Analysis and Director's Decision
The offence that arises for consideration is criminal negligence causing death contrary to section 220 of the Criminal Code. The offence is reserved for serious cases of negligence amounting to a wanton or reckless disregard for the lives or safety of others. It is not made out unless the impugned conduct constitutes a marked and substantial departure from the level of care that a reasonable person would have exercised in the circumstances. In the instant case, the issue is whether there was a want of care by the SO in the manner in which she led the overall police operation that caused or contributed to the Complainant’s death and was sufficiently egregious as to attract criminal sanction. In my view, there was not.

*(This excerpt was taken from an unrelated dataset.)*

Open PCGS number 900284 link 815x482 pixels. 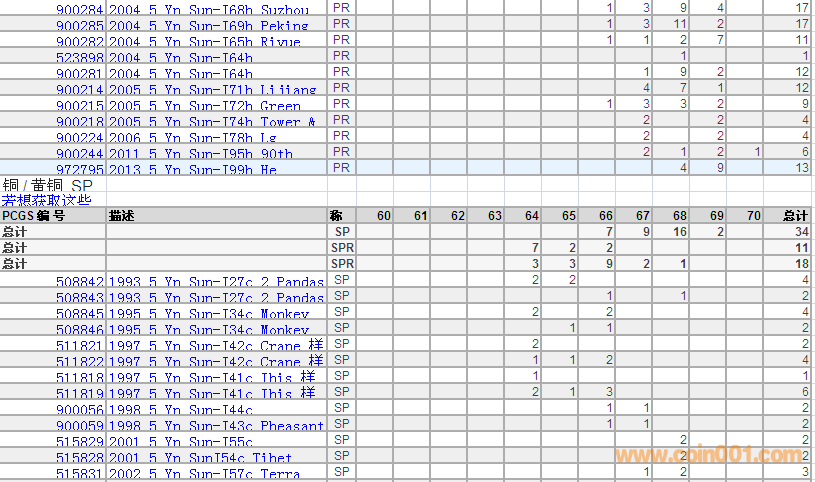click(x=79, y=10)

The officers involved in the operation around the home were at all times lawfully placed and in the execution of their lawful duties. They had responded to the residence following an emergency call to police reporting that the Complainant had armed himself with a rifle in the course of a domestic dispute with his partner and her son. The police had cause to be concerned about the Complainant’s safety and the safety of others in the vicinity, and were duty bound to do what they could to resolve the situation as peacefully as possible. They also had information that the Complainant was in violation of the terms of a recognizance and, therefore, was subject to lawful arrest.

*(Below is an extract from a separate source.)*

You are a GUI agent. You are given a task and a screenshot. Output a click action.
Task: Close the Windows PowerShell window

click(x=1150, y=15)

Once set up at the scene, I am satisfied that the SO’s decision-making as the officer with overall command of the operation, and the TRU officers’ conduct throughout the events in question, were sound and reasonable at all times. The officers were quick to arrive and mobilize at the scene. Once the residence was contained, and the officers were assured that the Complainant was the only person in the home, they did what they could to have him surrender himself safely into custody. A trained negotiator had been brought in to attempt to reach the Complainant. Regrettably, the Complainant chose not to answer the phone despite multiple attempts to reach him. Suspecting that the Complainant might be asleep, particularly as they had information that he was significantly inebriated, the SO authorized the use of detonation devices and a loud hailer, neither of which worked to elicit a response from inside the home. As time passed, and growing increasingly concerned with the Complainant’s well-being, the SO decided a more proactive posture was warranted notwithstanding the risks presented by an armed individual. With respect to the officer’s timing in this regard, I am unable to fault the SO for not having moved quicker. Confronted by an armed individual, the officers were entitled to approach the situation with great caution, and to exhaust measures that could be pursued from a distance before upping the ante with a more aggressive approach. Following the SO’s direction, a TRU officer approached a front window, peered inside and noted the Complainant’s lifeless body on a bedroom floor. Other TRU officers entered the home and were quickly followed by paramedics. Unfortunately, the Complainant had sustained a catastrophic head wound, was vital signs absent by the time of the paramedics’ arrival, and could not be resuscitated.
On the aforementioned-record, and for the foregoing reasons, I am satisfied that the SO and the officers under the SO’s command acted with due care and regard for the Complainant’s health and welfare throughout the police operation notwithstanding the fact they were unable to prevent him taking his own life. Accordingly, there is no basis for proceeding with criminal charges in this case, and the file is closed.
Date: August 30, 2021
Electronically approved by
Special Investigations Unit
The signed English original report is authoritative, and any discrepancy between that report and the French and English online versions should be resolved in favour of the original English report.